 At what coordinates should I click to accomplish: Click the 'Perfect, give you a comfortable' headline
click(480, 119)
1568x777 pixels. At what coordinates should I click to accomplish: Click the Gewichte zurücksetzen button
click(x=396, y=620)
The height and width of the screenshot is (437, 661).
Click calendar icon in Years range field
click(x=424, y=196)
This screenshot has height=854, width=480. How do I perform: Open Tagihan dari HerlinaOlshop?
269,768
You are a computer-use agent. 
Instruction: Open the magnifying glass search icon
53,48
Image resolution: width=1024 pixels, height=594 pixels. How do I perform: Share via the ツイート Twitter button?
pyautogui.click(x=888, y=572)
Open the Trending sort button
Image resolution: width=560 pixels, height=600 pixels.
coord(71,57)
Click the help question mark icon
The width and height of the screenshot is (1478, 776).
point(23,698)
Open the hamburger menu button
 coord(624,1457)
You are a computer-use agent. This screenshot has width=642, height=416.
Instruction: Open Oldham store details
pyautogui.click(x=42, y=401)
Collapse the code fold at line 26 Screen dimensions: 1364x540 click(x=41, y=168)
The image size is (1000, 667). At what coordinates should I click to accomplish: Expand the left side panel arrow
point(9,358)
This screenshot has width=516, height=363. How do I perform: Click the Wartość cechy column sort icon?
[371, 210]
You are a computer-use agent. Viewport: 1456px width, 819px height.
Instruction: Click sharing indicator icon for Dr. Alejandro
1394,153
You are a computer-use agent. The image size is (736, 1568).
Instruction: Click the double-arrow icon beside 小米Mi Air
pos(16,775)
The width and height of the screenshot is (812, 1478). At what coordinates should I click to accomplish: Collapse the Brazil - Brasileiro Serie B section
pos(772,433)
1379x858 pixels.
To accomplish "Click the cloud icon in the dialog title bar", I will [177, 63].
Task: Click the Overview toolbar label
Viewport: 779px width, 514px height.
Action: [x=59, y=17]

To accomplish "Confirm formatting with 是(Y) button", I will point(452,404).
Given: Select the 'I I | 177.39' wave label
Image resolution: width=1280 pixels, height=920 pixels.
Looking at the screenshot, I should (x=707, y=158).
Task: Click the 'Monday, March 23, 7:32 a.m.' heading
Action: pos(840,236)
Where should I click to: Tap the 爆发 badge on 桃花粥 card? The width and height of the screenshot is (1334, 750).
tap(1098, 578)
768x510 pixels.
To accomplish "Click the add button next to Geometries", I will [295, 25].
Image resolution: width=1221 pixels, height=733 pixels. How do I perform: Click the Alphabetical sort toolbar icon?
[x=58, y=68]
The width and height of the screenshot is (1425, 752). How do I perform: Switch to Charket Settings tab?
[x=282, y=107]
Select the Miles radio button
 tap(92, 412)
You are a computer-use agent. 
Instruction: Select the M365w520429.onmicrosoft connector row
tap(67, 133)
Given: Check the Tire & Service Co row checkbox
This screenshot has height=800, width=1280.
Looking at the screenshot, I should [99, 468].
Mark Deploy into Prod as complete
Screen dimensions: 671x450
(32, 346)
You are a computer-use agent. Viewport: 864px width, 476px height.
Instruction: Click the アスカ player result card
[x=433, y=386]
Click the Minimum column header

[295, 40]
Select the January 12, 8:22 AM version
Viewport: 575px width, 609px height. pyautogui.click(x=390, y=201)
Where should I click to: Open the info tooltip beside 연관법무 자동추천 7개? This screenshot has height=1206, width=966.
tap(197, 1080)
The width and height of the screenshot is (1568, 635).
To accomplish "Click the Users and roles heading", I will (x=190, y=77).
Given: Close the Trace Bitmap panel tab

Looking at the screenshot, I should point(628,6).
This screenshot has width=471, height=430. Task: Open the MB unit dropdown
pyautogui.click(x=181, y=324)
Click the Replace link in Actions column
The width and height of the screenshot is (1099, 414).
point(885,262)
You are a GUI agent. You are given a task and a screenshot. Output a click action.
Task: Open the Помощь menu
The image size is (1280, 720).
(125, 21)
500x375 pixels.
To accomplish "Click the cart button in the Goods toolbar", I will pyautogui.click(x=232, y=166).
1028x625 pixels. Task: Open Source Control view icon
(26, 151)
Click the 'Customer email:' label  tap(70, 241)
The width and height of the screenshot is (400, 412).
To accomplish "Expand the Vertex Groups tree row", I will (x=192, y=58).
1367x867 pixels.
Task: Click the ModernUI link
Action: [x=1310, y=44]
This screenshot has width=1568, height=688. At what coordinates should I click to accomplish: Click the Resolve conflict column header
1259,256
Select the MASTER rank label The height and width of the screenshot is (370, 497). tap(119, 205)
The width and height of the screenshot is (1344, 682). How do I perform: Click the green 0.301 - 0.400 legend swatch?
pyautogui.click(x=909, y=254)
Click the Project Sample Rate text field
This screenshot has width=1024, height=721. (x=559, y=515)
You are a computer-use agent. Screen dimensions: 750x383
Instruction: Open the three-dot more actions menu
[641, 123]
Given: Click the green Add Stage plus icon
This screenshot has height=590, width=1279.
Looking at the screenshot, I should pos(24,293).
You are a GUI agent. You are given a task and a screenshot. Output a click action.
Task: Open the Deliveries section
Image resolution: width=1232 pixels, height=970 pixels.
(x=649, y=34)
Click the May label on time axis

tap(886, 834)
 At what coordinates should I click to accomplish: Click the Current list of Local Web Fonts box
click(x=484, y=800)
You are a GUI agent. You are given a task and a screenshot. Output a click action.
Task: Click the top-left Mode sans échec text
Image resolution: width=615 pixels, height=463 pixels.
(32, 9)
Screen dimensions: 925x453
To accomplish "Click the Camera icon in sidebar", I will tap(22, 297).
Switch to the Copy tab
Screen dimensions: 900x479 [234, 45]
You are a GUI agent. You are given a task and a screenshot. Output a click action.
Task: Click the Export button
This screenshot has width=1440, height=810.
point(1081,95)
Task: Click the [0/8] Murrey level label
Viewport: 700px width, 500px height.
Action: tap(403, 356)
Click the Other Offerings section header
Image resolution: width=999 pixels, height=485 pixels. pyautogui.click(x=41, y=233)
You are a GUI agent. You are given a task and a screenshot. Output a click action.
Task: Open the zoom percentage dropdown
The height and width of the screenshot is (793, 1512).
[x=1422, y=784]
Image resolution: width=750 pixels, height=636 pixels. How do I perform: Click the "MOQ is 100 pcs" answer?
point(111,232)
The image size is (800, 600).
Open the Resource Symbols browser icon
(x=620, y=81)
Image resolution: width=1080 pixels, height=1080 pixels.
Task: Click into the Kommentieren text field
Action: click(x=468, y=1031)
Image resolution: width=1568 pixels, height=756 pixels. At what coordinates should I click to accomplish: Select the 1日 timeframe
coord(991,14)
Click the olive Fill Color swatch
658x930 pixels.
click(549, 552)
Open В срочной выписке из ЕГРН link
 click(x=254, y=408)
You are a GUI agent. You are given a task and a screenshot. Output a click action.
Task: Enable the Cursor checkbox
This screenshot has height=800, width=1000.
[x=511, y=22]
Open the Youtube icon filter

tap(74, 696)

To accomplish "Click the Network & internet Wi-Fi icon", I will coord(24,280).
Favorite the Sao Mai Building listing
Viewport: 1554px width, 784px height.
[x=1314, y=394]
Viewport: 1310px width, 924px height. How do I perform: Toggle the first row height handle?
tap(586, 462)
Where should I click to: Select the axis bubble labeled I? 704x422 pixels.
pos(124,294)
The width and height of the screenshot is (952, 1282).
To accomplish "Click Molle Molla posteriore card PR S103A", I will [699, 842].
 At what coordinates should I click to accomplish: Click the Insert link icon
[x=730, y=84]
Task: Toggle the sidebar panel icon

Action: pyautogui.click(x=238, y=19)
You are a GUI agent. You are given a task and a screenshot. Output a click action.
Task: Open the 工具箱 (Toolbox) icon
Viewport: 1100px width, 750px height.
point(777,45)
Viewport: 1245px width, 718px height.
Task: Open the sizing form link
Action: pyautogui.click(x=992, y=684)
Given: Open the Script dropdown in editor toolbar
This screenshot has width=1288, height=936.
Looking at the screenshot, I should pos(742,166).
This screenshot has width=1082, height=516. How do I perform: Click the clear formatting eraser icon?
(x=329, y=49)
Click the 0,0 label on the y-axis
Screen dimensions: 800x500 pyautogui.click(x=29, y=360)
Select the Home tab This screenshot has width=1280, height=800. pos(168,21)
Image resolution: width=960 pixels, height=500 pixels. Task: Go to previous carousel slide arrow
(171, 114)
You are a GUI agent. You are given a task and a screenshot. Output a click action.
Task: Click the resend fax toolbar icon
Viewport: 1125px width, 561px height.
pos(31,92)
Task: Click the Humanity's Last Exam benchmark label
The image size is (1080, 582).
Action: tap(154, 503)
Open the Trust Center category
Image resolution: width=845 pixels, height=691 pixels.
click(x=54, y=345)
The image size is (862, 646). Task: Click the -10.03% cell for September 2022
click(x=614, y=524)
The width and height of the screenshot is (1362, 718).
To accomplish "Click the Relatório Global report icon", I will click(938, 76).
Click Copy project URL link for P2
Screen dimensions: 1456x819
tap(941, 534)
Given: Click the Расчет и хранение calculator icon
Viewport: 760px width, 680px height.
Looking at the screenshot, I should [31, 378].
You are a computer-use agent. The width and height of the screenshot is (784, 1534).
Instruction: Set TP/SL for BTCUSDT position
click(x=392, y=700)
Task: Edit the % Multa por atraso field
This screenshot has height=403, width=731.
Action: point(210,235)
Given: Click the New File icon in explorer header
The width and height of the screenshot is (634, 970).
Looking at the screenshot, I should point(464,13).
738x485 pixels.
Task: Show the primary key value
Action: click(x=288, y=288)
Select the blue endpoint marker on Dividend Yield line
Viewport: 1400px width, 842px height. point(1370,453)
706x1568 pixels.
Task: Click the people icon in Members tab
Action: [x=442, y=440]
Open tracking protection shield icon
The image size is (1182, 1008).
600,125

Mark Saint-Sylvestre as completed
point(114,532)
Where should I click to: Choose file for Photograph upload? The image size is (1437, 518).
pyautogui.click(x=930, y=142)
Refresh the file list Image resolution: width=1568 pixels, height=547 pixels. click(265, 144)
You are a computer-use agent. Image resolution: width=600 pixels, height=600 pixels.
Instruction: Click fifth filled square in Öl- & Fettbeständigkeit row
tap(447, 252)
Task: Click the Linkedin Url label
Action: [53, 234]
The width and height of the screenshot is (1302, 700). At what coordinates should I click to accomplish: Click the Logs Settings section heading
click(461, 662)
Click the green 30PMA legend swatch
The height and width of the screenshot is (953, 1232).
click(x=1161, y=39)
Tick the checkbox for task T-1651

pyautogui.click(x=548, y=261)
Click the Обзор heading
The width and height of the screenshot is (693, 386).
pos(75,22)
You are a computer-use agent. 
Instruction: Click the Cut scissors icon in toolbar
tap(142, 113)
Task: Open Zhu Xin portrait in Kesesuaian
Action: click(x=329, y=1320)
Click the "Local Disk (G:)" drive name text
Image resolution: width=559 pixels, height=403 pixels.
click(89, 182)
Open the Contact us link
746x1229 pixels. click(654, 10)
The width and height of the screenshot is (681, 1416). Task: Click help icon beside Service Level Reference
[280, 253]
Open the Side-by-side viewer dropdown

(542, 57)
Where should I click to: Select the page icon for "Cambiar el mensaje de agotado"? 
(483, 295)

▶ Required action
With "computer" as the word to match, copy each line of the records that has it.

▶ Output for this task
You are a computer-use agent. 
You are a computer-use agent. This screenshot has width=642, height=416.
You are a computer-use agent. Viewport: 1456px width, 819px height.
You are a computer-use agent. The image size is (736, 1568).
You are a computer-use agent. 
You are a computer-use agent. Viewport: 864px width, 476px height.
You are a computer-use agent. Screen dimensions: 750x383
You are a computer-use agent. The width and height of the screenshot is (784, 1534).
You are a computer-use agent. Image resolution: width=600 pixels, height=600 pixels.
You are a computer-use agent. 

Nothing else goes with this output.